Censoring Satellite Imagery at the Source
Even though the new street-level imagery from Google is getting all the attention lately, the issue of censoring satellite and aerial imagery has not gone away. Not by a long shot. Via Ogle Earth: Henri Willox noted yesterday that French air bases are now pixellated in Google Earth — a situation, he says, that puts Google Earth on the same level as the French geobrowser site, GéoPortail.
In his post, Henri writes that “it’s not Google who is responsible for the censorship, but solely the furnisher of the images” (my translation). That’s an important point to make: governments who fret about such images make a mistake when they complain about, or to, Google. Most governments have no say in the production of such images, so fulminating against Google — instead of the providers of such images, who they cannot touch — speaks to their impotence on this matter. Short of blocking the Google Earth application or its IP traffic, there’s little that most governments can do. Most governments.
Last month — yes, I’m still behind — there were a couple of articles about the U.S. government’s interest in censoring satellite images. First came an AP article quoting the director of the NGIA, Vice Admiral Robert Murrett, expressing his concerns that satellite imagery could be used to put U.S. troops at risk. The method he suggested — one that was used in 2001 in Afghanistan — is something called “checkbook shutter control”:
“I think we may need to have some control over things that are disseminated. I don’t know if that means buying up all the imagery or not. I think there are probably some other ways you could do it,” he said, leaving the specifics to legal and policy experts.
The article discusses some of the pitfalls involved in the government trying to supress certain imagery, especially given that so much of it is generated by commercial satellites, not the government. If they tried to restrict the imagery by buying it all up or by other, less subtle means, they would almost certainly be challenged on constitutional grounds.

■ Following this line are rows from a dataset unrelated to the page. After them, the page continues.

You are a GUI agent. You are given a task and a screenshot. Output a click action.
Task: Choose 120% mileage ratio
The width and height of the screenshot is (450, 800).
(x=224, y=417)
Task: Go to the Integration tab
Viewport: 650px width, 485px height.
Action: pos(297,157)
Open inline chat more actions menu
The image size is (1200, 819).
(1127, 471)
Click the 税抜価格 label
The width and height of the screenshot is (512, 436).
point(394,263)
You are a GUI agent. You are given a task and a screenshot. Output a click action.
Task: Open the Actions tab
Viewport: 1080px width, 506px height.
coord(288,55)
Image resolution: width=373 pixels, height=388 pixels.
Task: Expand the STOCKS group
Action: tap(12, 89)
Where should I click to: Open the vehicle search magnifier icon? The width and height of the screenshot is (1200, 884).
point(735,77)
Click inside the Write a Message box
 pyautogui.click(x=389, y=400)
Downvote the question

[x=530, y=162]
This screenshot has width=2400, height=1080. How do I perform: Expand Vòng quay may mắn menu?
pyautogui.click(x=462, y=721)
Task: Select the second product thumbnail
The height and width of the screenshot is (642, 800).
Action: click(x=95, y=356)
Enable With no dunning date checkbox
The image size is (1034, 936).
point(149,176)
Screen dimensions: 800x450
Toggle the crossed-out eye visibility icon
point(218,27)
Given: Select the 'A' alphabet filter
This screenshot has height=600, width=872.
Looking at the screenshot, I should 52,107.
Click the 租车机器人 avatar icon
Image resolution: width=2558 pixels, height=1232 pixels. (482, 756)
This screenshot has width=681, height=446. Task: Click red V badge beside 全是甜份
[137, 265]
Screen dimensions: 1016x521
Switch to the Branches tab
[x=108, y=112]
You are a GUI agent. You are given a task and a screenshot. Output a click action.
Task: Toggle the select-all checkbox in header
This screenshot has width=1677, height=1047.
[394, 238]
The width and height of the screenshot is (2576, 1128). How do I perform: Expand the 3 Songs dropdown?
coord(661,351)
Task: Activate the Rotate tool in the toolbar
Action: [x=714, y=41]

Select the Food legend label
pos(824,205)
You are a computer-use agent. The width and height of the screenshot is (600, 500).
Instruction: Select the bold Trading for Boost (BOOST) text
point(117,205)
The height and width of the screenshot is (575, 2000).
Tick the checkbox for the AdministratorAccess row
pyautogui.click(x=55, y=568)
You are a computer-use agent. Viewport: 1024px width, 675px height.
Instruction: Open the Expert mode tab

A subsequent article from the San Francisco Chronicle examines just how inconsistently sensitive sites are pixellated. Locations that are pixellated in Google Maps, for example, are not pixellated in Microsoft or Yahoo’s map sites. Google says it does not censor imagery itself: whether a location is obscured depends on what the suppliers do to the images before Google, Microsoft or Yahoo get them, who those suppliers are, and which company uses which supplier. The U.S. government has never asked satellite companies to skip over certain areas, though it could; the U.S. and other governments have guidelines as to what aerial photographers can and cannot take pictures of. Then, whoever owns the imagery may or may not respond to requests to blur sensitive sites. The end result is a patchwork where there is no rhyme or reason to pixellation: a site is obscured for reasons of local power, paranoia and sensitivity, rather than hard and fast regulations, universally applied.
Blur images from one source, and users can find another. Censor the hell out of one map service, and users can use another. It’s the Internet: censorship is interpreted as damage to be routed around.